::: SOURCE INFORMATION :::

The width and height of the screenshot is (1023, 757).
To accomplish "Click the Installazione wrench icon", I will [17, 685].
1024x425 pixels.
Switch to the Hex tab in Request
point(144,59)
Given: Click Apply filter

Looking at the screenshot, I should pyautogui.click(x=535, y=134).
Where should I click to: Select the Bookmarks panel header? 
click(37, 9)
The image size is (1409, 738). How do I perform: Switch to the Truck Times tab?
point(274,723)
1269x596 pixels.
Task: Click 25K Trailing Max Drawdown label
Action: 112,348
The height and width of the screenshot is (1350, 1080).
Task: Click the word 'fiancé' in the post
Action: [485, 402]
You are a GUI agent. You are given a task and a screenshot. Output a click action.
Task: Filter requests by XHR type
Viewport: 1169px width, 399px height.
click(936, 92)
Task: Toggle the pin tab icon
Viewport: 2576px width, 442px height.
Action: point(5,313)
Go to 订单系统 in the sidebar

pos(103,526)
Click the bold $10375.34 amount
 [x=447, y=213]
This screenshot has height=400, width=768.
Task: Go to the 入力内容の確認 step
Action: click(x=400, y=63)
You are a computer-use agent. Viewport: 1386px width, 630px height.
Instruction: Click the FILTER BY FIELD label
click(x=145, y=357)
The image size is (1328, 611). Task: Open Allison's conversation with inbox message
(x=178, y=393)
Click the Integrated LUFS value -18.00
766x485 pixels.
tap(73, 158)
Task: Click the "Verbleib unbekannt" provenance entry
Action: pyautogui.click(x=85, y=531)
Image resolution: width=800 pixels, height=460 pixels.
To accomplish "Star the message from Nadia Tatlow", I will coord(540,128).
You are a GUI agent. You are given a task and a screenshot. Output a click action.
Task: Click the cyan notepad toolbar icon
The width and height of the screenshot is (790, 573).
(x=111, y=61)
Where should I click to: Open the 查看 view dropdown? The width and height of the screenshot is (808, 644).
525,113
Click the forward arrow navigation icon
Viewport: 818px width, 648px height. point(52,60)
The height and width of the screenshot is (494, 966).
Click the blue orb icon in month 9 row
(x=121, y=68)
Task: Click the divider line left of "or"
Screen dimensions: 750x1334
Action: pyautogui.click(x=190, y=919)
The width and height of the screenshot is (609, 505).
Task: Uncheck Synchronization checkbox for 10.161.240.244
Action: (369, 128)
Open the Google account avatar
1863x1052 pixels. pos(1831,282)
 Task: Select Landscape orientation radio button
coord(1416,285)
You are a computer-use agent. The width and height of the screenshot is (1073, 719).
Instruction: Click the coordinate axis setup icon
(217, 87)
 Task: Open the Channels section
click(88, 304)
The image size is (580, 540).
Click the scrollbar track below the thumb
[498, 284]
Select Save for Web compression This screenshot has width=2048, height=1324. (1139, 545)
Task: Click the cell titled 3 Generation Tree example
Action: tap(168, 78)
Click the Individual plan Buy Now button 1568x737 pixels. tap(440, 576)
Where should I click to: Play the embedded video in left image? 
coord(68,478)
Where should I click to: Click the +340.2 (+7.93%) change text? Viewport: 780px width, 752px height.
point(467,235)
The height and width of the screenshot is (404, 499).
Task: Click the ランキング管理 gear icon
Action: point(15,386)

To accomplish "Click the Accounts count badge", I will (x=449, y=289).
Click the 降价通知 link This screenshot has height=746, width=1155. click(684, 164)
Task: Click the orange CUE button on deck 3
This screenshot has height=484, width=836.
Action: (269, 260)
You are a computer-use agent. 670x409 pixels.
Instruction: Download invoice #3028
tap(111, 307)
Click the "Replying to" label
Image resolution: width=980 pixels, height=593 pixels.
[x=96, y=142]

:::

The task calls for each record to be returned verbatim.

**PROBLEM SOLUTION**
The width and height of the screenshot is (1023, 757).
To accomplish "Click the Installazione wrench icon", I will [17, 685].
1024x425 pixels.
Switch to the Hex tab in Request
point(144,59)
Given: Click Apply filter

Looking at the screenshot, I should pyautogui.click(x=535, y=134).
Where should I click to: Select the Bookmarks panel header? 
click(37, 9)
The image size is (1409, 738). How do I perform: Switch to the Truck Times tab?
point(274,723)
1269x596 pixels.
Task: Click 25K Trailing Max Drawdown label
Action: 112,348
The height and width of the screenshot is (1350, 1080).
Task: Click the word 'fiancé' in the post
Action: [485, 402]
You are a GUI agent. You are given a task and a screenshot. Output a click action.
Task: Filter requests by XHR type
Viewport: 1169px width, 399px height.
click(936, 92)
Task: Toggle the pin tab icon
Viewport: 2576px width, 442px height.
Action: point(5,313)
Go to 订单系统 in the sidebar

pos(103,526)
Click the bold $10375.34 amount
 [x=447, y=213]
This screenshot has height=400, width=768.
Task: Go to the 入力内容の確認 step
Action: click(x=400, y=63)
You are a computer-use agent. Viewport: 1386px width, 630px height.
Instruction: Click the FILTER BY FIELD label
click(x=145, y=357)
The image size is (1328, 611). Task: Open Allison's conversation with inbox message
(x=178, y=393)
Click the Integrated LUFS value -18.00
766x485 pixels.
tap(73, 158)
Task: Click the "Verbleib unbekannt" provenance entry
Action: pyautogui.click(x=85, y=531)
Image resolution: width=800 pixels, height=460 pixels.
To accomplish "Star the message from Nadia Tatlow", I will coord(540,128).
You are a GUI agent. You are given a task and a screenshot. Output a click action.
Task: Click the cyan notepad toolbar icon
The width and height of the screenshot is (790, 573).
(x=111, y=61)
Where should I click to: Open the 查看 view dropdown? The width and height of the screenshot is (808, 644).
525,113
Click the forward arrow navigation icon
Viewport: 818px width, 648px height. point(52,60)
The height and width of the screenshot is (494, 966).
Click the blue orb icon in month 9 row
(x=121, y=68)
Task: Click the divider line left of "or"
Screen dimensions: 750x1334
Action: pyautogui.click(x=190, y=919)
The width and height of the screenshot is (609, 505).
Task: Uncheck Synchronization checkbox for 10.161.240.244
Action: (369, 128)
Open the Google account avatar
1863x1052 pixels. pos(1831,282)
 Task: Select Landscape orientation radio button
coord(1416,285)
You are a computer-use agent. The width and height of the screenshot is (1073, 719).
Instruction: Click the coordinate axis setup icon
(217, 87)
 Task: Open the Channels section
click(88, 304)
The image size is (580, 540).
Click the scrollbar track below the thumb
[498, 284]
Select Save for Web compression This screenshot has width=2048, height=1324. (1139, 545)
Task: Click the cell titled 3 Generation Tree example
Action: tap(168, 78)
Click the Individual plan Buy Now button 1568x737 pixels. tap(440, 576)
Where should I click to: Play the embedded video in left image? 
coord(68,478)
Where should I click to: Click the +340.2 (+7.93%) change text? Viewport: 780px width, 752px height.
point(467,235)
The height and width of the screenshot is (404, 499).
Task: Click the ランキング管理 gear icon
Action: point(15,386)

To accomplish "Click the Accounts count badge", I will (x=449, y=289).
Click the 降价通知 link This screenshot has height=746, width=1155. click(684, 164)
Task: Click the orange CUE button on deck 3
This screenshot has height=484, width=836.
Action: (269, 260)
You are a computer-use agent. 670x409 pixels.
Instruction: Download invoice #3028
tap(111, 307)
Click the "Replying to" label
Image resolution: width=980 pixels, height=593 pixels.
[x=96, y=142]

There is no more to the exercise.